William Langland ‘The Visions of Piers Plowman – Passus 5’

The pilgrims wandering to find Truth meat a professional pilgrim, who is completely bedecked with various souvenirs from the places he visited: phials of holy water from Canterbury, crosses from Rome, shells from Compostela and so on, But when the pilgrims ask him about the way to Truth, he doesn’t know it, despite his impressive list of journeys (he claims he’s been even to Mount Ararat). A plowman, later on identified as PIers, tells the pilgrims that he can show them the way to Truth, because he is its servant. doing various menial works. Then he proceeds to explain the way and his route is basically an allegory of the Ten Commandments, done in the manner: “go along the brook Be-Modest-Of-Speech, then cross it through the ford “Honour-Thy-Father-And-Thy-Mother, then through the meadoe You-Shall-Not-Swear” and so on. Then he describes the castle of Truth in a similarly allegorical manner. The gate-keepers are Grace and Amend-Thyself, and when you tell them you’ve done the penance assigned by the priest, they will let you in. When the pilgrims, who are sinners, hear this, they lose enthusiasm for their journey and start to drop off. It’s understandable that Langland includes among them the pickpocket, the prostitute and the pardoner, but why the cake-seller? What did the cake-sellers ever do to him? Overcharge him for some gingerbread?

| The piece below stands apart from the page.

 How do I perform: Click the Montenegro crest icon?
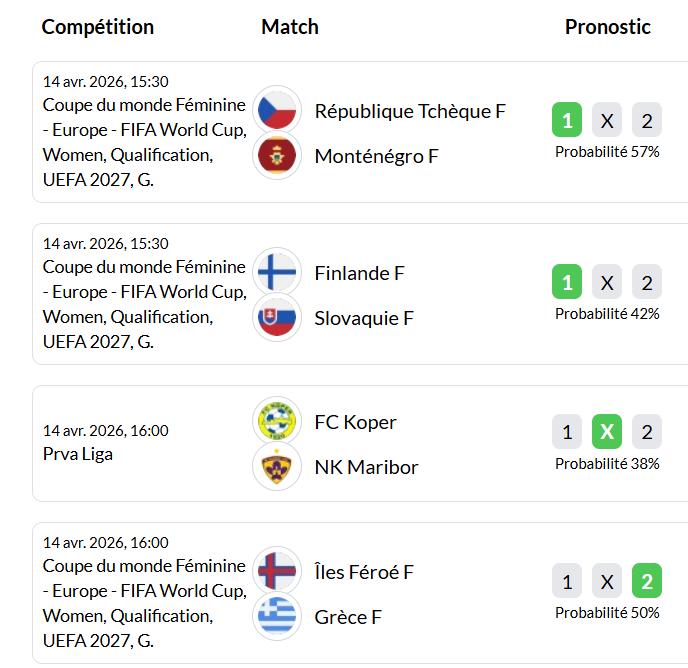pyautogui.click(x=277, y=156)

William Langland ‘The Visions of Piers Plowman – Passus 1’

The Lady Holy Church continues her teaching, telling the story about Lucifer’s downfall. His fate is shared by all sinners, but those who love Truth will go to heaven. The narrator asks for more explanation because he has no “kynde knowynge”, which the translator conveys as “natural knowledge”, the kind of knowledge that comes from instinct. “How is faith formed?”, he asks. The lady chides him for being dull and unlearned. The natural knowledge in your heart means that you love God more than yourself and abstain from sin. And the only way of communication between people and God is Love, who is like the mayor, an intermediary between citizens and the king. Christ, forgiving his executioners, is the utmost example of love. Then the lady says her goodbye.